++++ MATERIAL FOR THIS TASK ++++
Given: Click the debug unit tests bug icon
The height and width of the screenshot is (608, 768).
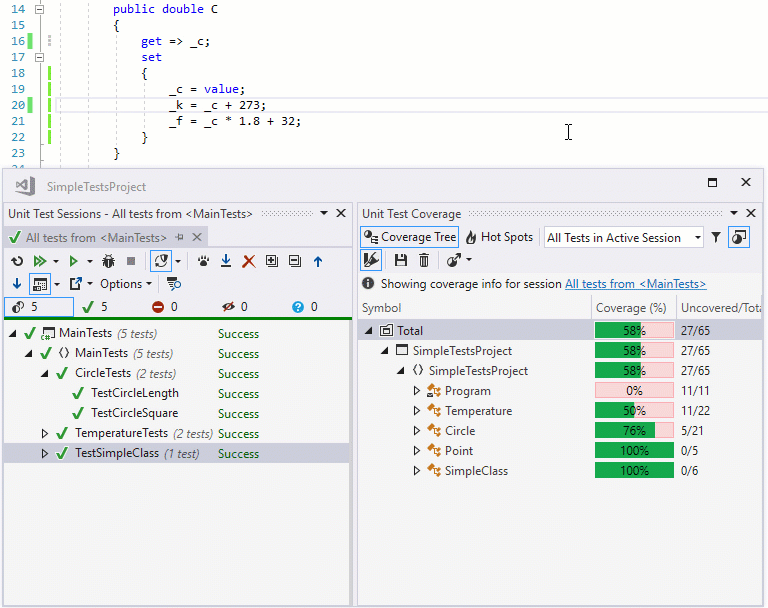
++++
++++ MATERIAL FOR THIS TASK ++++
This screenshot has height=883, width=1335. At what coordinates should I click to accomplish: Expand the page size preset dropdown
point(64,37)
++++
++++ MATERIAL FOR THIS TASK ++++
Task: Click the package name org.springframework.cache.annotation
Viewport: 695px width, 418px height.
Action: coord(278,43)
++++
■ PROBLEM TO WORK ON ■
Restate word for word the entries above from the line with "Given: Click the debug unit tests bug icon" through the line with "The height and", inclusive, leaving out everything else.

■ THE COMPLETED TASK ■
Given: Click the debug unit tests bug icon
The height and width of the screenshot is (608, 768).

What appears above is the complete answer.